*TASK DESCRIPTION*: Identify every line in the records below that contains the word "meblowe", and reproduce each one.

*EXCERPTED DATA*:
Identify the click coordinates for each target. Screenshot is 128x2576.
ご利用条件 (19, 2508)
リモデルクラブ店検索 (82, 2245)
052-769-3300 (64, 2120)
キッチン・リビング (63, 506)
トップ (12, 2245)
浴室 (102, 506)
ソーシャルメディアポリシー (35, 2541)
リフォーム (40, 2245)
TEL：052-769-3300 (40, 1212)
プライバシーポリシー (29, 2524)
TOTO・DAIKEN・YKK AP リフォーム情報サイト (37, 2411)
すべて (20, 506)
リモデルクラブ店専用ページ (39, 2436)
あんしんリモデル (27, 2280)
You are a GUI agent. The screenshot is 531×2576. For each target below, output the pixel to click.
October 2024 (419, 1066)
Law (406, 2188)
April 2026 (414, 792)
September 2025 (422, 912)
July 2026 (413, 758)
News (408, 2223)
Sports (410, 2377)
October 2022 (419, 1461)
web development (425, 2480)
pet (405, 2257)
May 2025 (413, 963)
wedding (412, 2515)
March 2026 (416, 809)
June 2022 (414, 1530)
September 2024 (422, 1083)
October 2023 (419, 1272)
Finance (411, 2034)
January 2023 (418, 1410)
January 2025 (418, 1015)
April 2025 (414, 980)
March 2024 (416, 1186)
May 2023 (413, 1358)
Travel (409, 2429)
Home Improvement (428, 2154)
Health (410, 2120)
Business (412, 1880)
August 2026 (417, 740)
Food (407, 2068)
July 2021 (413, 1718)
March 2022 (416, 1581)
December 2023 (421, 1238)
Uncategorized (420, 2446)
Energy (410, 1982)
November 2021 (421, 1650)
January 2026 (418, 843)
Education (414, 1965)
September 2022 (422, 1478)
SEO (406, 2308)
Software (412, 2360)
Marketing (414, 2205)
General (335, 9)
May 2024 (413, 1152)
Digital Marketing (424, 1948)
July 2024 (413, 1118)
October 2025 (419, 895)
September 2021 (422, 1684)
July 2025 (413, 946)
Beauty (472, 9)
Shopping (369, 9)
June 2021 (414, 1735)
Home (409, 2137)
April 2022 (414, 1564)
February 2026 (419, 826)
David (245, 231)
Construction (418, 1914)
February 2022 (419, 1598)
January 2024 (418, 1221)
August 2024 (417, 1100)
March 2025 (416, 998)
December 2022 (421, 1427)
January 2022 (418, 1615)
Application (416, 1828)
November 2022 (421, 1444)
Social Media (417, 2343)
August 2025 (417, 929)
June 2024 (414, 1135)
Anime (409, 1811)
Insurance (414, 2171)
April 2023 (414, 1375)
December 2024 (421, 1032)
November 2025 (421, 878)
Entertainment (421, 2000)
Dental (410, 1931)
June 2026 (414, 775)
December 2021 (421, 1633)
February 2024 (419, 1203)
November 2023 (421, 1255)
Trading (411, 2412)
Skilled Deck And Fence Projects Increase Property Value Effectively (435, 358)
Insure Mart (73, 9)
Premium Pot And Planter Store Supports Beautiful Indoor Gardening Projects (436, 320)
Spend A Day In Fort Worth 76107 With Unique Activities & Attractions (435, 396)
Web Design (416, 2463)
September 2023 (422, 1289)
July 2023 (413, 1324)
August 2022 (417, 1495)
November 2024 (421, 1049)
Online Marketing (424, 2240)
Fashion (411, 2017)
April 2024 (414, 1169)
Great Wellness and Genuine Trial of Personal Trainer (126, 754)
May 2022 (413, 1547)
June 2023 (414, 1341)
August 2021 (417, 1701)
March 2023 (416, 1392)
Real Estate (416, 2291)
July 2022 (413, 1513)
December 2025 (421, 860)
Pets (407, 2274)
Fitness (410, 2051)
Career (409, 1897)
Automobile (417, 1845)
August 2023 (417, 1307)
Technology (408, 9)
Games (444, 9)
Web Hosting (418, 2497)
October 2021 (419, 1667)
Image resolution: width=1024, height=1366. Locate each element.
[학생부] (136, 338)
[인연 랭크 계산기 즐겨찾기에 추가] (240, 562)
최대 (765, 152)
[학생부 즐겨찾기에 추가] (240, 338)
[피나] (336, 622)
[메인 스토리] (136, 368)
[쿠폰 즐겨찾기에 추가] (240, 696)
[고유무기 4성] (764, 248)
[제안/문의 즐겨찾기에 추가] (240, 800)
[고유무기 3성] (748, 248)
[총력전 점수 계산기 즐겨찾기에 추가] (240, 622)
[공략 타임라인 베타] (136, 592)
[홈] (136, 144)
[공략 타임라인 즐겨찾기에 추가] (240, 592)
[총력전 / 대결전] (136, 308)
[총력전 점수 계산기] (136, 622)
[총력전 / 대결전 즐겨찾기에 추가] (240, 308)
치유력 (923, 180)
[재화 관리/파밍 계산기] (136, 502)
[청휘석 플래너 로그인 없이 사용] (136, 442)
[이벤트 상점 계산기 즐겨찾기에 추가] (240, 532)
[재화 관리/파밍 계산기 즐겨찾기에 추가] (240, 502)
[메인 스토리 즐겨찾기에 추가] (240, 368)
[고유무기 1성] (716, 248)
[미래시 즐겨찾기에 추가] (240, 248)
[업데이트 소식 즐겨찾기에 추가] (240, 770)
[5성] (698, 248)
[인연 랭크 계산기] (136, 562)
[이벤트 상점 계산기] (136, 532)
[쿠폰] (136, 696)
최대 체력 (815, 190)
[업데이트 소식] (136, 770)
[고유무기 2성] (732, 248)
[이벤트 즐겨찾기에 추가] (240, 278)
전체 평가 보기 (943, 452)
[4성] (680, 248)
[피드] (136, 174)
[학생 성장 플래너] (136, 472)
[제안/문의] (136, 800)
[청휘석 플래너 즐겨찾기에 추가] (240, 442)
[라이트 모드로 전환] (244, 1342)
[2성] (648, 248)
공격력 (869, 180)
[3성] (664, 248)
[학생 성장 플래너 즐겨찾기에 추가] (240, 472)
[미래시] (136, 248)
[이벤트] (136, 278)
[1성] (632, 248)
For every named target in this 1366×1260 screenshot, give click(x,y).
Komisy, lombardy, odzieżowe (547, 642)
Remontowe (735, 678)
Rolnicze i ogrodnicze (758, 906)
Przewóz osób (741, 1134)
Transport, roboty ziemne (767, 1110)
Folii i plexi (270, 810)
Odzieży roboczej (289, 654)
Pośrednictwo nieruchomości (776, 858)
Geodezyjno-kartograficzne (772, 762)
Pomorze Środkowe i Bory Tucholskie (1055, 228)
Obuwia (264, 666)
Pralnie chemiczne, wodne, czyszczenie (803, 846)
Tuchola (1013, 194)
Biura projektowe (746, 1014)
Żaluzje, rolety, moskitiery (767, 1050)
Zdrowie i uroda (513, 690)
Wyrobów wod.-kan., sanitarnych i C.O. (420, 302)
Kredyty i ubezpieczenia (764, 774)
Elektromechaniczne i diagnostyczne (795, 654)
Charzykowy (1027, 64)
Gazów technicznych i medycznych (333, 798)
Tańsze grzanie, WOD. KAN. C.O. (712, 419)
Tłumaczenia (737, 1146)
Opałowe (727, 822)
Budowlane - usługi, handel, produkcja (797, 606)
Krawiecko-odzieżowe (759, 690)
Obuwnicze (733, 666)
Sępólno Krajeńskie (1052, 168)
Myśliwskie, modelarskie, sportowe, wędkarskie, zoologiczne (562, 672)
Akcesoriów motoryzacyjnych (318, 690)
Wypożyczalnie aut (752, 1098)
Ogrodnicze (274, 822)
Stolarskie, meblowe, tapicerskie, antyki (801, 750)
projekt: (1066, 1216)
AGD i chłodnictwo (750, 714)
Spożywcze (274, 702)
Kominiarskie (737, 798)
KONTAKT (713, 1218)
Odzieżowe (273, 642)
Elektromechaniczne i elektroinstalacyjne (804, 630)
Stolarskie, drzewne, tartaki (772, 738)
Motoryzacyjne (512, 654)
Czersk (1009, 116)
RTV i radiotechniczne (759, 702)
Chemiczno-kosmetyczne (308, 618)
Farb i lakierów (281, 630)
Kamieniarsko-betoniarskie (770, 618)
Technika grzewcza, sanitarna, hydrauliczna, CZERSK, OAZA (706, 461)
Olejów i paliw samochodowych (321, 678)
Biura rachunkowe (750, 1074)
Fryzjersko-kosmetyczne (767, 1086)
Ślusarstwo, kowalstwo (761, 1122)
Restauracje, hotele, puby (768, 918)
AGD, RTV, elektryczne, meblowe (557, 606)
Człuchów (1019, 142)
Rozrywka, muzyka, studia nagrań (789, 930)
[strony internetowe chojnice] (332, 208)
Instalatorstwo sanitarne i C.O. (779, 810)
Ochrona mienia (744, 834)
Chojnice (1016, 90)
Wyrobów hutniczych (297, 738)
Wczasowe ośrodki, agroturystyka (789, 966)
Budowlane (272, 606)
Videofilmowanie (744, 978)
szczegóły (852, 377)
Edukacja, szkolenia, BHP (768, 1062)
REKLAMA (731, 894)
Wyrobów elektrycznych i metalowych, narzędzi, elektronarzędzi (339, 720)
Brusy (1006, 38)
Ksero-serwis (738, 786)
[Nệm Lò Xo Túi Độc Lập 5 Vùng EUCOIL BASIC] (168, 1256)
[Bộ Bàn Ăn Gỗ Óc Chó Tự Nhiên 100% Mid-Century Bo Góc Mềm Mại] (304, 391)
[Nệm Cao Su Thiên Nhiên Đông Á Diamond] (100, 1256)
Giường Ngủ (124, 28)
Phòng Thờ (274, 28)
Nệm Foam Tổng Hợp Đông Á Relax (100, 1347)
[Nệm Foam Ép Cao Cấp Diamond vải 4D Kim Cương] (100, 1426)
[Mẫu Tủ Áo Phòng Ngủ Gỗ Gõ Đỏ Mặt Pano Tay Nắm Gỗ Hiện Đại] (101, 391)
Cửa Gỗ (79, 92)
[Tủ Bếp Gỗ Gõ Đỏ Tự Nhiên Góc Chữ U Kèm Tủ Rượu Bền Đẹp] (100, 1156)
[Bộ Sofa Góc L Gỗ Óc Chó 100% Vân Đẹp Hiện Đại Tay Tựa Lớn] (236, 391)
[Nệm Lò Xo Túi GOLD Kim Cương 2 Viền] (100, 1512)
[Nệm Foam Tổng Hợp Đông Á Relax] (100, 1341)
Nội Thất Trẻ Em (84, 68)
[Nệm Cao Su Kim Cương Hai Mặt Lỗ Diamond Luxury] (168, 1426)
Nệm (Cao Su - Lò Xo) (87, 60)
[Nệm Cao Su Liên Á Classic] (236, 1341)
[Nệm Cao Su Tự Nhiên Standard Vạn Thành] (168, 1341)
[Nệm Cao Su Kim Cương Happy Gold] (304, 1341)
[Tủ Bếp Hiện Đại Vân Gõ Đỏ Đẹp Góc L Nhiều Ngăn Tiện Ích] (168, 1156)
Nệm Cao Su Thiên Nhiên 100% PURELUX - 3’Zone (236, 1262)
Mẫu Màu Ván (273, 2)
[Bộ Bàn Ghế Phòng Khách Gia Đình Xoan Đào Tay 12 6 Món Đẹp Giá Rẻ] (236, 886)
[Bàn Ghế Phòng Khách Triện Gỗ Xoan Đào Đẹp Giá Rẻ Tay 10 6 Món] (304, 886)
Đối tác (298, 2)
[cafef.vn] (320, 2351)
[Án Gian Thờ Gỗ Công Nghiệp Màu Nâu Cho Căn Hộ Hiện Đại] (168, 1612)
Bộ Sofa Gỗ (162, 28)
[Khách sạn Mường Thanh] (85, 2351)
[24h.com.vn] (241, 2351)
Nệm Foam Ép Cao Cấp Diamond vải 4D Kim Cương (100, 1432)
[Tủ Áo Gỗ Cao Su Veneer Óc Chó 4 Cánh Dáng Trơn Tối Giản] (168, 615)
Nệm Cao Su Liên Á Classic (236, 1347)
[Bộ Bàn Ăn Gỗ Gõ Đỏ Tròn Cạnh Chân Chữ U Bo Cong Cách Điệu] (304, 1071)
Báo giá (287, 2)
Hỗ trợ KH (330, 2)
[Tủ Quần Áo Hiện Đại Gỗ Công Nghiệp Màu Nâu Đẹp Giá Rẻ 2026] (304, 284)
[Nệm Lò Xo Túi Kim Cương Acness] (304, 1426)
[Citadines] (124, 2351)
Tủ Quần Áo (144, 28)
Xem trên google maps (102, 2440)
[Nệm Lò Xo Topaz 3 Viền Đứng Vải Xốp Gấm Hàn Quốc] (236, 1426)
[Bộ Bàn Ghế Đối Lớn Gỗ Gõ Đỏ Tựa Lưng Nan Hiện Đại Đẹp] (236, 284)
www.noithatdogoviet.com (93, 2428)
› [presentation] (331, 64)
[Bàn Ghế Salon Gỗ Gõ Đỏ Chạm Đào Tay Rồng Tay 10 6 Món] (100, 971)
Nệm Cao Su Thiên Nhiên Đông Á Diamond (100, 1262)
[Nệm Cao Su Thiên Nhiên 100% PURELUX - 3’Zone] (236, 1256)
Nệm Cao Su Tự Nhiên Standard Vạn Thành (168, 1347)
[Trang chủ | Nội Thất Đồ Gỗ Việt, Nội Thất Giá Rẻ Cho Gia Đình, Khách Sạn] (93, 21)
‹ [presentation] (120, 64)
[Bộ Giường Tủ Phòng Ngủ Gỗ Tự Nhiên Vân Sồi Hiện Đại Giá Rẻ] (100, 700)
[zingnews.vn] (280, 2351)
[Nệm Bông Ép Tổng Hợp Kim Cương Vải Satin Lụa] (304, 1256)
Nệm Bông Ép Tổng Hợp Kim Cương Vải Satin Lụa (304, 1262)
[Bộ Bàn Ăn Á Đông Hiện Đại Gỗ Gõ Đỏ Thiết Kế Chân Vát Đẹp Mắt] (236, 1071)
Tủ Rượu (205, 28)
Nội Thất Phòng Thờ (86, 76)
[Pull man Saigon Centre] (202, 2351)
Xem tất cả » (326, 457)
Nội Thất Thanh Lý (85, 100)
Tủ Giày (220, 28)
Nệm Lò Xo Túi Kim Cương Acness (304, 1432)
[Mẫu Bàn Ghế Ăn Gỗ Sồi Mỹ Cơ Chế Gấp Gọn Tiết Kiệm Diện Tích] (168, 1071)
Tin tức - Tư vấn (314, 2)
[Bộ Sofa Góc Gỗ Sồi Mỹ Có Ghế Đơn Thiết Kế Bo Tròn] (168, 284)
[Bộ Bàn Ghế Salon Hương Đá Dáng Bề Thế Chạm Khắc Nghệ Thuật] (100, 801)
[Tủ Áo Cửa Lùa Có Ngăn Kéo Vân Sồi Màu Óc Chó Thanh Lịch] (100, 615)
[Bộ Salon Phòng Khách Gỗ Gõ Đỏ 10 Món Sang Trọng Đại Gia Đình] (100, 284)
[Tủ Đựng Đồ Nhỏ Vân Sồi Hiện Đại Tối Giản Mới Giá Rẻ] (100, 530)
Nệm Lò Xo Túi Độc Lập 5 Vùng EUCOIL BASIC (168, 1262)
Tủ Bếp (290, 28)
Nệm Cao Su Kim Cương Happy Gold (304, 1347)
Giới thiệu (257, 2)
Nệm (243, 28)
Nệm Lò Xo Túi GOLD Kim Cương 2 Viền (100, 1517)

*ANSWER FOR THE TASK*:
Stolarskie, meblowe, tapicerskie, antyki (801, 750)
AGD, RTV, elektryczne, meblowe (557, 606)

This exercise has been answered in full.